··· PASSAGE PROVIDED ···

Arizona won three of its last four games in 2006, and coach Mike Stoops seems ready to return the Wildcats to postseason play in his fourth season. Arizona State finished the 2006 season with a disappointing 7-6 record, but new coach Dennis Erickson inherits enough talent to rebound quickly.

UCLA, which knocked USC out of the 2006 national title game by stunning the Trojans 13-9 in the regular-season finale, returns 10 starters on each side of the football. Oregon State has 16 starters back from a 2006 team that beat USC 33-31 and defeated Missouri 39-38 in the Sun Bowl.

Eight of the Pac-10's teams are capable of playing in the postseason this year, and USC and California might be good enough to reach the BCS. Only Washington, which plays the country's most difficult schedule, and rebuilding Stanford seem like long shots to play in a bowl game.

The Mountain West has two teams capable of becoming the Boise State of 2007. TCU and Utah are good enough to crash the BCS party, which the Broncos did last season. The Horned Frogs have quietly been one of the sport's most consistent programs, with a 64-21 record since 2000, the 11th-best record in Division I-A. Under coach Gary Patterson, TCU has won 10 games in four of the last five seasons, and the Horned Frogs are 12-6 against teams from BCS conferences.

Utah went 8-5 in 2006, after losing quarterback Brian Johnson to a torn ACL. The Utes won four of their last five games, including a 25-13 win over Tulsa in the Bell Helicopter Armed Forces Bowl. Utah returns 15 starters, including Johnson, and gets to test its strength against Pac-10 foes Oregon State and UCLA in the first three weeks of the season.

··· DATASET CONTENT ···

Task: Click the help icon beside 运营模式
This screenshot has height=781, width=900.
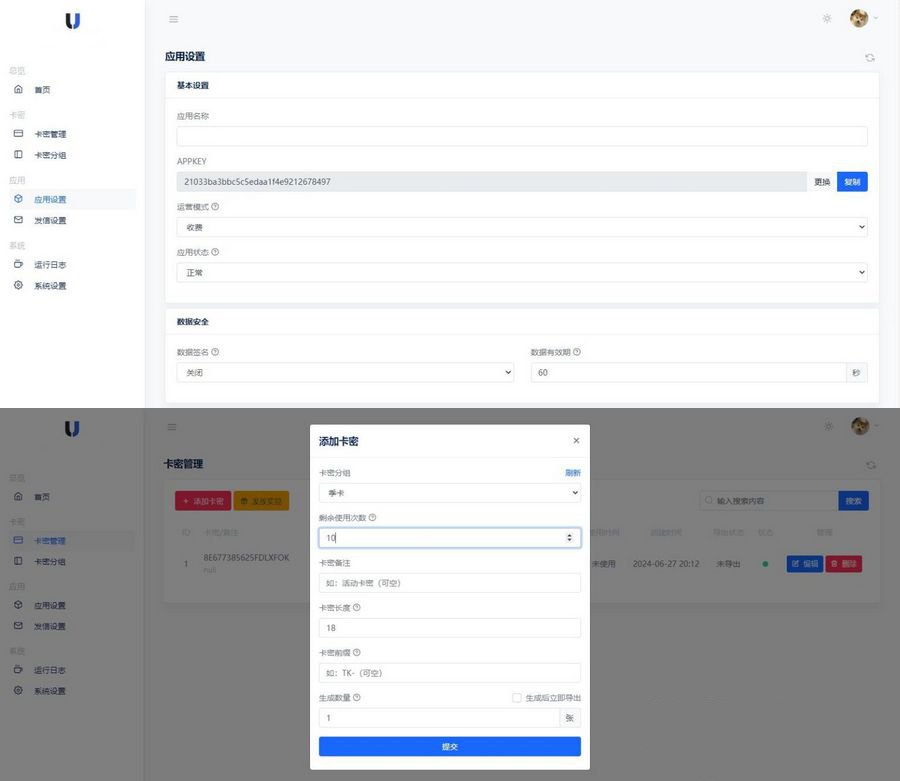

···

• [TASK INSTRUCTIONS]: Pick up the college football preview after its last sentence and continue it.

• [TASK RESPONSE]:
Defending Mountain West champion BYU must replace quarterback John Beck and tight end Jonny Harline, who helped lead the Cougars to an 11-2 record and 10-game winning streak to finish the season. But with 13 starters coming back, coach Bronco Mendenhall seems close to establishing the consistency BYU had under legendary coach LaVell Edwards.

Wyoming and New Mexico might be good enough to finish with winning records this season, and Colorado State returns 18 starters from a team that finished 4-8 in 2006. San Diego State and UNLV are struggling, and Air Force must regroup after longtime coach Fisher DeBerry retired.

The Mountain West, the youngest of the Division I-A conferences, hasn't fared very well against Pac-10 teams in the past. The Pac-10 is 36-15 against the MWC. The leagues are 3-3 in head-to-head matchups in the Pioneer Vision Las Vegas Bowl, which pits the Mountain West champion against the Pac-10's No. 4 team.

But BYU's 38-8 blowout of Oregon in last year's Las Vegas Bowl showed the Mountain West isn't too far behind the Pac-10.